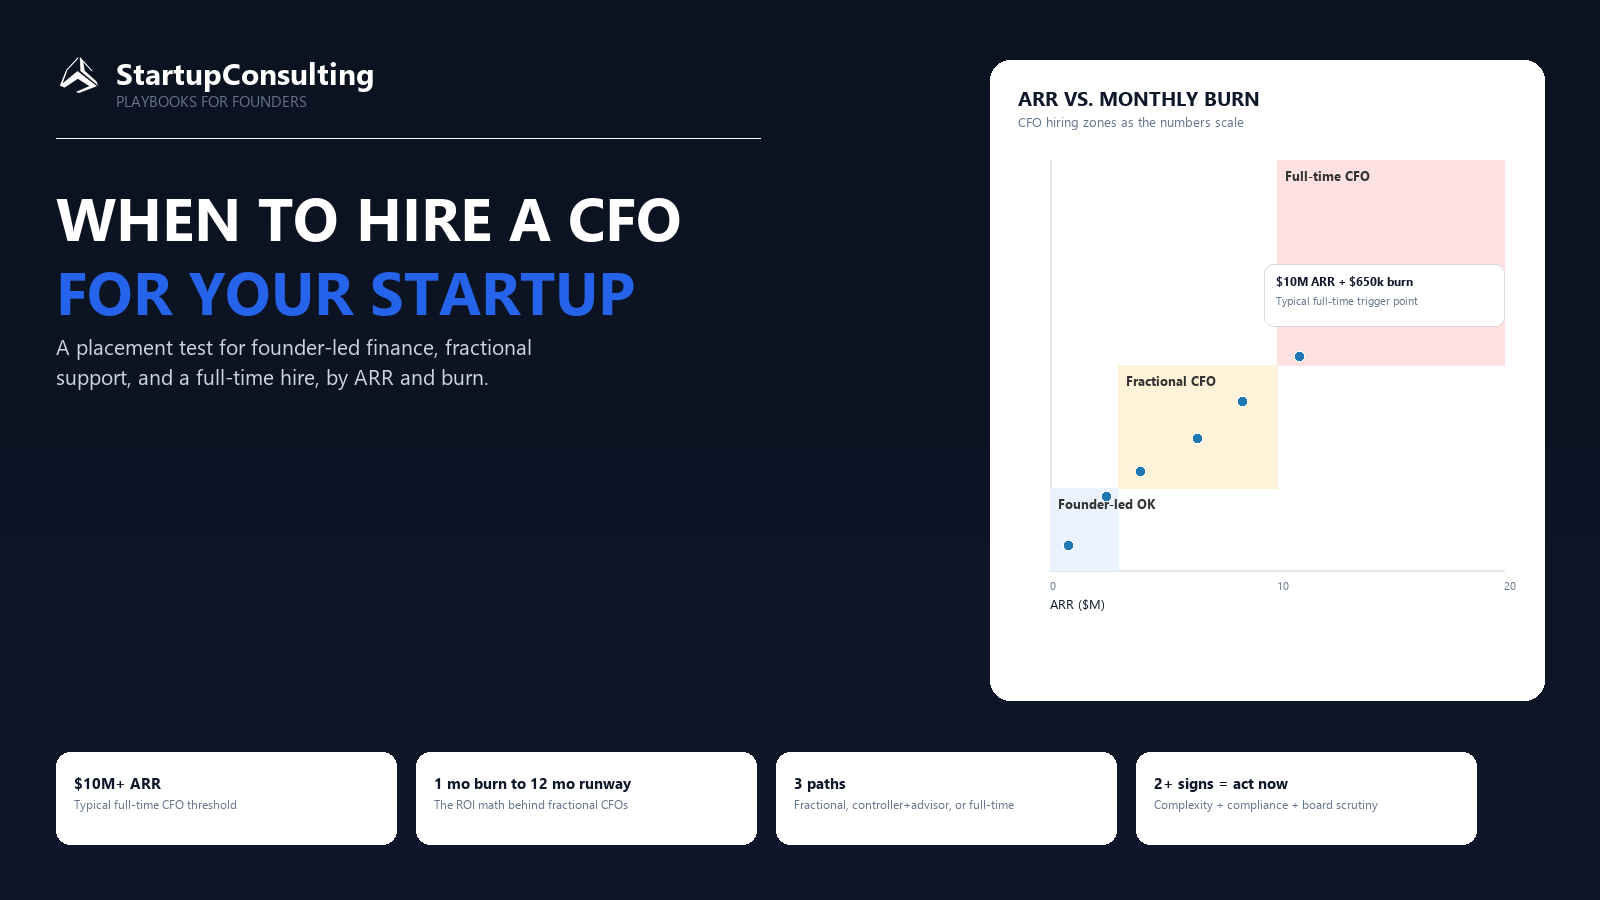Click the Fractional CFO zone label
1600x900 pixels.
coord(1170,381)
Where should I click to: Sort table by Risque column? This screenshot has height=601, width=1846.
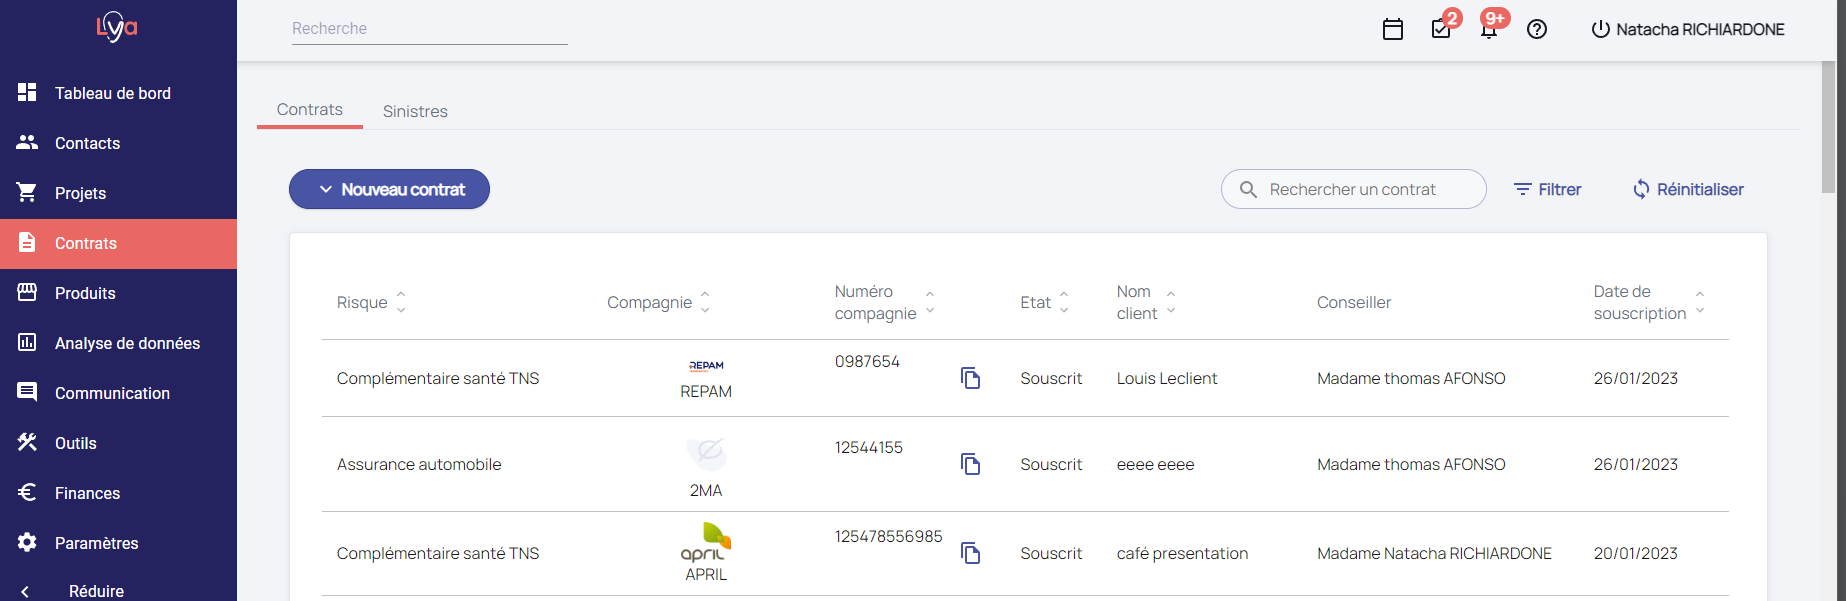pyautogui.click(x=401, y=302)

...

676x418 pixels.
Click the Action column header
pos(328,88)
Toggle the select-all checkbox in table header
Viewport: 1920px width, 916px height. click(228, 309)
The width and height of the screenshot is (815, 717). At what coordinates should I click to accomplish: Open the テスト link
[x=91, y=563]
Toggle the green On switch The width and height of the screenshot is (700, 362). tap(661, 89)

--

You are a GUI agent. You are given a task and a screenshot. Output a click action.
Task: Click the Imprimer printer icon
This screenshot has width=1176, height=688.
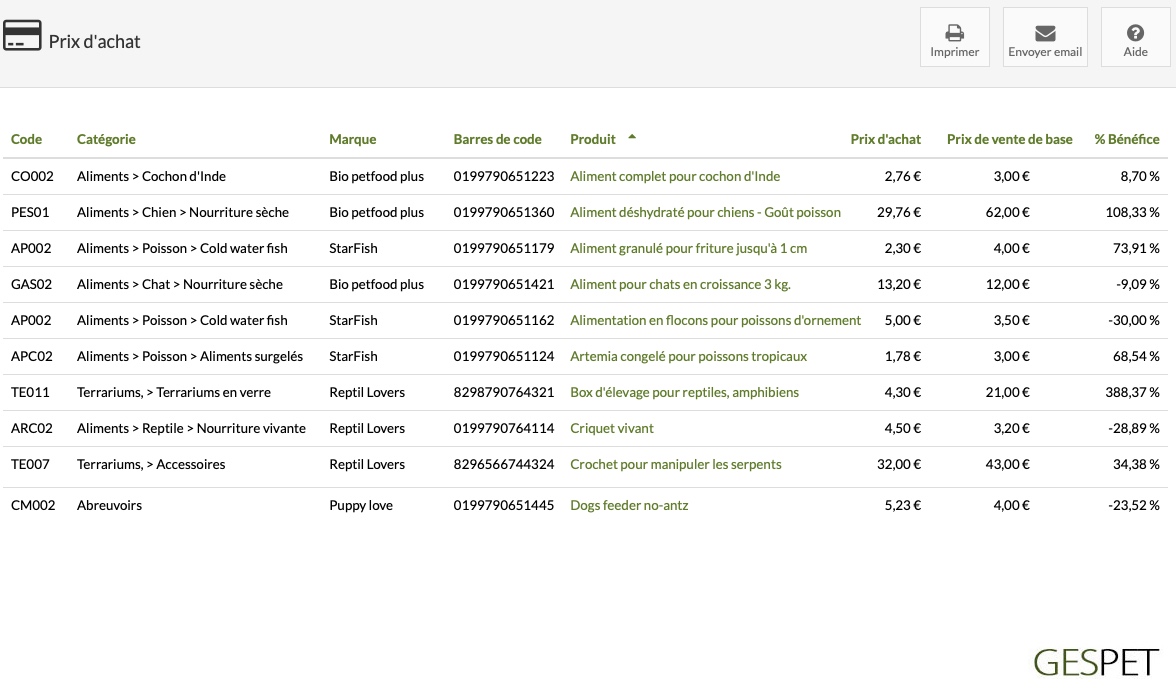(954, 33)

*Exercise requirements:* Rewrite the items from the line with "Click the Fractional CFO zone label" to the line with "pyautogui.click(x=401, y=302)", changing "Risque" to "Status" and keeping everything else the same. Leave the pictures out of your answer.

*Full solution:*
Click the Fractional CFO zone label
1600x900 pixels.
coord(1170,381)
Where should I click to: Sort table by Status column? This screenshot has height=601, width=1846.
pyautogui.click(x=401, y=302)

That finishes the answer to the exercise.